I learned to occupy a lonely space when a teenager. I was 15, foreign, thin, awkward and trying to find some way to express the misery and regret that was almost consuming me – it was largely teenage angst, but there was bit more to it. I expressed myself then mostly by listening to music. It hurt, but not as much as hearing that my father would refuse to speak to me a few years later. My father’s disowning me was the most painful thing that I experienced. It was 8 years ago, now. I survived by not feeling the pain.

So I progressed in life: clear, specific, reasoned, objective. Here I am.

I was unarmed to interact with someone so emotive in Cape Town. Maybe it was the nerves involved in sitting opposite someone I think I liked, but nothing I thought of could be called deep. I felt bland, plain, shallow, boring, clinical, cynical, petty, sullen, stunted, combative, sterile, dispassionate and monotone. I felt genuine envy for someone with such a strong integration into a culture, a belonging to something, and being amongst a community of friends.

We left things ambiguously – or rather dispassionately. Why get caught up if we’re in different countries? If not being together is the answer, what does it matter what we’re feeling, if we have any questions or with any of the other bullshit in-between?

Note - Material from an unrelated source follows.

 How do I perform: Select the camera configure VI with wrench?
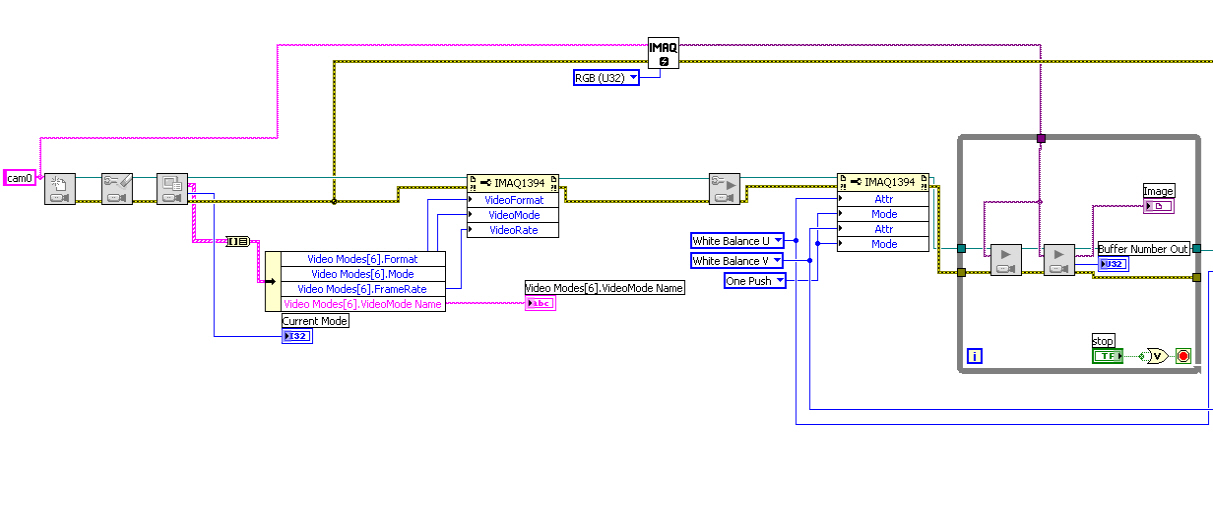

Actually, it matters because stunting it hurt. It matters because here what do I have? Am I growing more literate, more informed, am I meeting new people ? To a degree, but I can’t grow in the ways I want and I’m certainly not integrating. I can fool myself into thinking I belong to something by sitting in a mosque, but in reality I can’t make an effort at friendships. I can’t make an effort with this one. Life is on hold again.

I’ve forgotten how unhappy I was 10 months ago in London. 10 months ago I’d forgotten how miserable I was when in the bush. I need to write things down more – hence this slightly more personal (and perhaps whingy) entry.

Life here is easier in many ways, or rather, I exonerate myself more easily from the blame of feeling lonely, detached or alienated. That is a significant relief. But an easier and more sustainable solution might have been to just get over it and continue living a real life in London.

I want to get closer to living and move back to London. This time I’ll unpack some boxes rather than keeping them ready to move again. I might hang some things on my wall. I’ll make myself a facebook profile. I’d like to buy a house and a car. Maybe they’ll even grant me a credit card…

Ah, who am I kidding? I’d get bored after a few months. I still have the attention span of a gnat and back in London I’d have a lot less to bitch, moan and write about. Actually I’m blessed for having a stable job and good income, insulated from the global economic meltdown, and to have good enough health to be left with a decision of where to go and what to do. That’s something to be happy for.

Ok, back to work. Dive, dive, dive…

1 comment:

Tolita said...

Wow, I can't believe this hasn't attracted any comments yet. I'm going to use the c-word again for this post. Candour, splendid candour. And I thought I was vulnerable in my posts. Seriously that was very moving. If I say any more it'll sound trite.